Efficient enzymatic cocktails include the cellulases, hemicellulases, pectinases, ligninases, and, accessory enzymes and proteins, such as auxiliary activity 9 and swollenin. Synergism is expected between the hydrolitic enzymes, auxiliary activity enzymes, and swollenins because they can act together favoring the oxidative cleavage of glycosidic bonds and deagglomeration of crystalline cellulose, thus giving access to cellulases and facilitating enzymatic hydrolysis. Besides, the debranching of hemicellulose is favored by the use of enzymatic cocktail. The addition of ligninolytic enzymes in the cocktail helps in removing some phenolic compounds that may interfere in the final fermentation process. Usually, the combinatory action of enzymes reverts to higher levels of fermentable sugars.

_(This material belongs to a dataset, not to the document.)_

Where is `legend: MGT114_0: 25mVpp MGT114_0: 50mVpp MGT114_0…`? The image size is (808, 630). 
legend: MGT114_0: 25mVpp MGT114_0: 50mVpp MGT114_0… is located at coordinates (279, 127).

Thus, the understanding of the synergic mechanisms between the hydrolytic enzymes is fundamental to improve the saccharification process.

A perturbing factor for large-scale bioconversion studies, which still needs attention, is the high cost of commercial hydrolytic enzymes. An alternative could be the immobilization or co-immobilization of the enzymes. This process sometimes results in enzymatic hyperactivation and allows various reuses of the biocatalysts (enzyme and support). Furthermore, as may be concluded, various studies must be developed aiming to achieve the total success of the lignocellulosic biomass conversion in fermentable sugars. Besides, it is a clean process with many advantages that need recognition.